Every Friday afternoon ended the same, as we watched our colorful beyblades clash against one another, one of my friends would inevitably ask “Who’s watching the Pokemon special tomorrow?”

All my other friends would nod their heads enthusiastically, and I would as well. The catch was, I couldn’t watch Pokemon, or any mainstream television show for that matter. My family didn’t have cable.

My mom never liked the idea of cable, and my dad didn’t have cable in his house either. Even now, my mom still believes that cable is only about selling and advertising, devoid of any cultural value and a waste of time. For her, family time and connecting with one another is at the heart of what a family should be like having dinner together or just hanging out.

Instead of cable, we had static channels that included 60’s movies in black and white about western cowboys, government-sponsored stations like Qubo and PBS Kids and the streaming version of Netflix — before it became a worldwide entertainment company that produced its own shows. I didn’t spend all of my time in front of the television; in fact, I hardly watched TV at all.

When my Dad got cable in 2012, everything changed. I’d go to his house on Thursdays and every other weekend, and I’d spend as much time as possible watching television. I’d wake up at nine on Saturday morning, make myself a bowl of cereal, plop down on the couch and start up the TV.

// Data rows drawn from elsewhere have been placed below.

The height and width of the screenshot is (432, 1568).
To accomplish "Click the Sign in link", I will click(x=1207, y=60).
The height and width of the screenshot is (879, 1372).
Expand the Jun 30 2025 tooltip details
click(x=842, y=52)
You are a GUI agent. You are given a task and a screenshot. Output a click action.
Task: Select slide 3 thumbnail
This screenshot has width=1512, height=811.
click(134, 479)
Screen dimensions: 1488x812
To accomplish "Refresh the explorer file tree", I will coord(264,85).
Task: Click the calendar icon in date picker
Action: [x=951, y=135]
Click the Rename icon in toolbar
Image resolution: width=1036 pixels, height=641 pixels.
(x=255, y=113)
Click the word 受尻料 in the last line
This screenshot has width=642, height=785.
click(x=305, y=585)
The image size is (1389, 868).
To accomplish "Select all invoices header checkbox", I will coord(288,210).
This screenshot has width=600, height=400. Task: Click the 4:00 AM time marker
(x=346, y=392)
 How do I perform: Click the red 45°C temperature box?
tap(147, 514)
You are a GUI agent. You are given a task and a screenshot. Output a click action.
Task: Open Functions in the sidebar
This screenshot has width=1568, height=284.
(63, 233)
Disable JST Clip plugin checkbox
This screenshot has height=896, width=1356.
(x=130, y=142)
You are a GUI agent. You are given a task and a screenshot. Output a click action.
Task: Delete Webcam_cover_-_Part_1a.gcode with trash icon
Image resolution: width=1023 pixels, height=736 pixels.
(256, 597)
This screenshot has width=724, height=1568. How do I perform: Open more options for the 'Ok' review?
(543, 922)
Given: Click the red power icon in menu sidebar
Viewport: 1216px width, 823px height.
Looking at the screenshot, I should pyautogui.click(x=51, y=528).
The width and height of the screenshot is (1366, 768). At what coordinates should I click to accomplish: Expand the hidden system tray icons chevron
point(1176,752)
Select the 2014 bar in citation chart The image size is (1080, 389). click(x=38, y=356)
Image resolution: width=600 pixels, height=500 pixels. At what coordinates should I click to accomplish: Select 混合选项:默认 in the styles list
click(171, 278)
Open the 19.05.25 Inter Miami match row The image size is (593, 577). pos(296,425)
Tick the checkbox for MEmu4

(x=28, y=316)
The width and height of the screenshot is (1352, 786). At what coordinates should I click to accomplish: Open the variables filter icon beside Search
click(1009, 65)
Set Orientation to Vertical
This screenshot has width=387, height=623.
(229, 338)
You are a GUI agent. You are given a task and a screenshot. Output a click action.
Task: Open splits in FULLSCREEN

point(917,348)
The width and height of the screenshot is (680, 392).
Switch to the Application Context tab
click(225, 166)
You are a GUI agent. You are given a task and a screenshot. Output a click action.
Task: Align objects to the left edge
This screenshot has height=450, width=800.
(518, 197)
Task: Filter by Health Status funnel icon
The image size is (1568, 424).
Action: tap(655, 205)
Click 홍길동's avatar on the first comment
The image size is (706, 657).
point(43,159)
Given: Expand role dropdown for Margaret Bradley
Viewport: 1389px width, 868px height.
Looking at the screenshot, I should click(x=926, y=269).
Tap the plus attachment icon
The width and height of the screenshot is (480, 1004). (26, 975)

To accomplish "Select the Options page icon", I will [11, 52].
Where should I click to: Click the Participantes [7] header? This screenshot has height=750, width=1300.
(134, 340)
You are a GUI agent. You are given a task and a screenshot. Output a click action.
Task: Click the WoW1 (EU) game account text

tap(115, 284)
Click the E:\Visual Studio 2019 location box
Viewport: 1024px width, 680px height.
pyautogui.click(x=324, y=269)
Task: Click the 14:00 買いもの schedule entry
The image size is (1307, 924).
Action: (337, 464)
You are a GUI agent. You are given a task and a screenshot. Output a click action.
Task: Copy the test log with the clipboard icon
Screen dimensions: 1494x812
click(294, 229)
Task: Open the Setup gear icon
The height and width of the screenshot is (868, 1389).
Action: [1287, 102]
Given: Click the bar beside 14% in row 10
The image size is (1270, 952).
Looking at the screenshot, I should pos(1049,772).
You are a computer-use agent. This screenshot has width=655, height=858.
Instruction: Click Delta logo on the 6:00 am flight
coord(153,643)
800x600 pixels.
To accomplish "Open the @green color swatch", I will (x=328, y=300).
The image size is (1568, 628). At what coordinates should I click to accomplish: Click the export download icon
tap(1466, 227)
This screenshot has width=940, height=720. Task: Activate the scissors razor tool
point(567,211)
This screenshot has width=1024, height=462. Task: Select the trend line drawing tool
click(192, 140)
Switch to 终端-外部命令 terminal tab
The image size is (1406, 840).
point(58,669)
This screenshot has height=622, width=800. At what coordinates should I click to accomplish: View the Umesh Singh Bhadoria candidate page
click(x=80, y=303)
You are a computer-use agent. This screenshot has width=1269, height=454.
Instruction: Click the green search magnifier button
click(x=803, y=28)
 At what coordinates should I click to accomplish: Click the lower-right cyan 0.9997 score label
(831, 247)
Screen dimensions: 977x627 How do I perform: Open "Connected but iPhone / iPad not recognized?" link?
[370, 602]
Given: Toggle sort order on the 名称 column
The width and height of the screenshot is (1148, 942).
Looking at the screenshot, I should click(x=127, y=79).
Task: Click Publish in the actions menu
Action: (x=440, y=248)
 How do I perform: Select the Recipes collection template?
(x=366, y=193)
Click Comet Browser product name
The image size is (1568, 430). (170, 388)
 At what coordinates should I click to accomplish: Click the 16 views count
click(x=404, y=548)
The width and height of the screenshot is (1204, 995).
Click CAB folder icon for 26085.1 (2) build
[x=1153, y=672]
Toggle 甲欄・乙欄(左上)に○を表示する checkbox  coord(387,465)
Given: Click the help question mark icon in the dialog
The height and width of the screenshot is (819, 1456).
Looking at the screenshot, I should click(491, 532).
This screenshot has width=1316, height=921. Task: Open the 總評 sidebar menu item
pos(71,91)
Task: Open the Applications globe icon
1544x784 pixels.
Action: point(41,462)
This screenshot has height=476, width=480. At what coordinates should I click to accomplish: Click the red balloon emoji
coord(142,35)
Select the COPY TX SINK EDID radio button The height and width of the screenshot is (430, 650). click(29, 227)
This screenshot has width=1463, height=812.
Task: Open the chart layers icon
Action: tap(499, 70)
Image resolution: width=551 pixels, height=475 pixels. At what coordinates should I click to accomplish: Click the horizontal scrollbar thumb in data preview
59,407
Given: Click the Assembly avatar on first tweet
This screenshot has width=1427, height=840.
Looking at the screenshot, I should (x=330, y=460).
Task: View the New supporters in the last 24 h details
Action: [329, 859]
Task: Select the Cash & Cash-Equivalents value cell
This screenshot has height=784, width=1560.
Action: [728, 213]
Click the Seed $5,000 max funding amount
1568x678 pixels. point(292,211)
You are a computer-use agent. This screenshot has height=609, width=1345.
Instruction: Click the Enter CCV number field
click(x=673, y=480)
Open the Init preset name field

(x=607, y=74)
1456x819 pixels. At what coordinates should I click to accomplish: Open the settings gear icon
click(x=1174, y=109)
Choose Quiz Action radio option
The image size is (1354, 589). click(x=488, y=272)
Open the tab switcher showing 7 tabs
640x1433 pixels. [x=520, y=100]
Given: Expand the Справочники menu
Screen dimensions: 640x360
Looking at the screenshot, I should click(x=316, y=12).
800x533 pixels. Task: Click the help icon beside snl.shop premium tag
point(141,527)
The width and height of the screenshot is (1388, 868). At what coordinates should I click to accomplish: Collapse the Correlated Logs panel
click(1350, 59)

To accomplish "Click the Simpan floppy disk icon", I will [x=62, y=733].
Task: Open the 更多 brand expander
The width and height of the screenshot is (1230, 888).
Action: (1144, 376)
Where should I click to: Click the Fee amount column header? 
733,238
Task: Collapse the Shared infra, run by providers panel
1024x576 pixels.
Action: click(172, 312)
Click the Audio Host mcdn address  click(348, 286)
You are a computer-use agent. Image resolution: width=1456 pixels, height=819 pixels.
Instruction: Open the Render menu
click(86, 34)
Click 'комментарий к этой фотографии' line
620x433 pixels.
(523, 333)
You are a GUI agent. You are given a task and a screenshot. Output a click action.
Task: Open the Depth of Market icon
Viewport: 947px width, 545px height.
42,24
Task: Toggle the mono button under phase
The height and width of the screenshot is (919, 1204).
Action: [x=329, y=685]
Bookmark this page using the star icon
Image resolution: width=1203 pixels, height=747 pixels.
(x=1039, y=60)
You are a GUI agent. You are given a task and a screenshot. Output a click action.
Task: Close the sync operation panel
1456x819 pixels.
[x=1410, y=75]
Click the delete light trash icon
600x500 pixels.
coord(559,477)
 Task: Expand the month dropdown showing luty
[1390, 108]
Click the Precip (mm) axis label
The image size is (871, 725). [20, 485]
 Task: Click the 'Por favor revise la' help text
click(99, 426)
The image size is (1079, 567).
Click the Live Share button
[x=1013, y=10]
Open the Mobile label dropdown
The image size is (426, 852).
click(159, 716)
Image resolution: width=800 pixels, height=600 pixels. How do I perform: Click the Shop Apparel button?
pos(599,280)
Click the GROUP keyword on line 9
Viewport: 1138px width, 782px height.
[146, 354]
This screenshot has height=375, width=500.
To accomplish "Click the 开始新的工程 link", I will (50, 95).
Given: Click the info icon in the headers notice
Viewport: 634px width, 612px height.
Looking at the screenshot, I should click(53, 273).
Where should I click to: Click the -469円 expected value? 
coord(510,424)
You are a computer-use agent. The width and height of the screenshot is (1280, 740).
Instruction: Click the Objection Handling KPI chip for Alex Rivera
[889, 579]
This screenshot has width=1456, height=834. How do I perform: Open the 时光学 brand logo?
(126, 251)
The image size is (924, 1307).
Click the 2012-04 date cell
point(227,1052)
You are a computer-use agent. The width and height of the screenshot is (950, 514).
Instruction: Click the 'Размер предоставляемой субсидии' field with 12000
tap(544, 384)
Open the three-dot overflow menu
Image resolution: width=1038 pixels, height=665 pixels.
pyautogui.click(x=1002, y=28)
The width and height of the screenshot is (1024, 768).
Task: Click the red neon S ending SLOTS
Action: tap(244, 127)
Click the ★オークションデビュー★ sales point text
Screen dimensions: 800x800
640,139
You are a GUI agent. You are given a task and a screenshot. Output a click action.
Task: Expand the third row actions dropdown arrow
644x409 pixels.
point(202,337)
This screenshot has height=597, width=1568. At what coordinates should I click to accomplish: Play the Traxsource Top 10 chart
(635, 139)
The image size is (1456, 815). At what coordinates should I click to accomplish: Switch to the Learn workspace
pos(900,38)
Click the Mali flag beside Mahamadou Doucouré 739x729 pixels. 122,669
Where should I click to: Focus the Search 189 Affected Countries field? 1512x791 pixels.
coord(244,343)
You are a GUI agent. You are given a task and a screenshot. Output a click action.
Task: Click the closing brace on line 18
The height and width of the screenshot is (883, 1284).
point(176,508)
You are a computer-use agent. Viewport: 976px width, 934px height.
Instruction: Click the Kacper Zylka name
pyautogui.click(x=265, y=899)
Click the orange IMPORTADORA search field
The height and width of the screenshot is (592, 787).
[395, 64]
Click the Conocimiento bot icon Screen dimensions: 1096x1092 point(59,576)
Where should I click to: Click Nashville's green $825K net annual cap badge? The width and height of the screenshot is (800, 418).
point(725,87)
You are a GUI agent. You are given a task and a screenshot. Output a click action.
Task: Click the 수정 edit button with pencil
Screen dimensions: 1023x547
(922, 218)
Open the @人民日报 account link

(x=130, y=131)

But as I munched on my Cookie Crisp cereal while watching Cartoon Network, I became less and less physically active. I rarely made an effort to play soccer with friends, or even go outside. I quickly lost interest in kicking a ball around in the streets and just walked back inside to boot up the television. But this wasn’t uncommon; a 2016 study found that the average adult spent five hours watching television daily. For me, it was almost the whole day.

But in high school, I started drifting away from television since I had homework and activities to manage. I began to focus more on my academics, extracurriculars and social life.

Biking to Georgetown on the Capital Crescent trail with my friends made me realize how much happier I was away from the TV screen. Watching television never left me with a positive, optimistic attitude; instead, it was more of a depressing one. That’s a common side effect of television: A 2014 NIH study found that 49% of the participants who increased the amount of time spent watching television showed signs of depression.

Of course, television isn’t all bad. Programs can make us think, laugh and challenge our perspectives. But, like everything else, it’s best in moderation.

As much as I loved sitting on my couch with my eyes glued to a flickering screen, leaving my beloved television — as hard as it may have been — opened me to new things I would have never known about, like the Whitman rowing team or the summer camp program at Landon, where I’m a counselor. There’s so much out there beside TV — it’s just a bike ride away.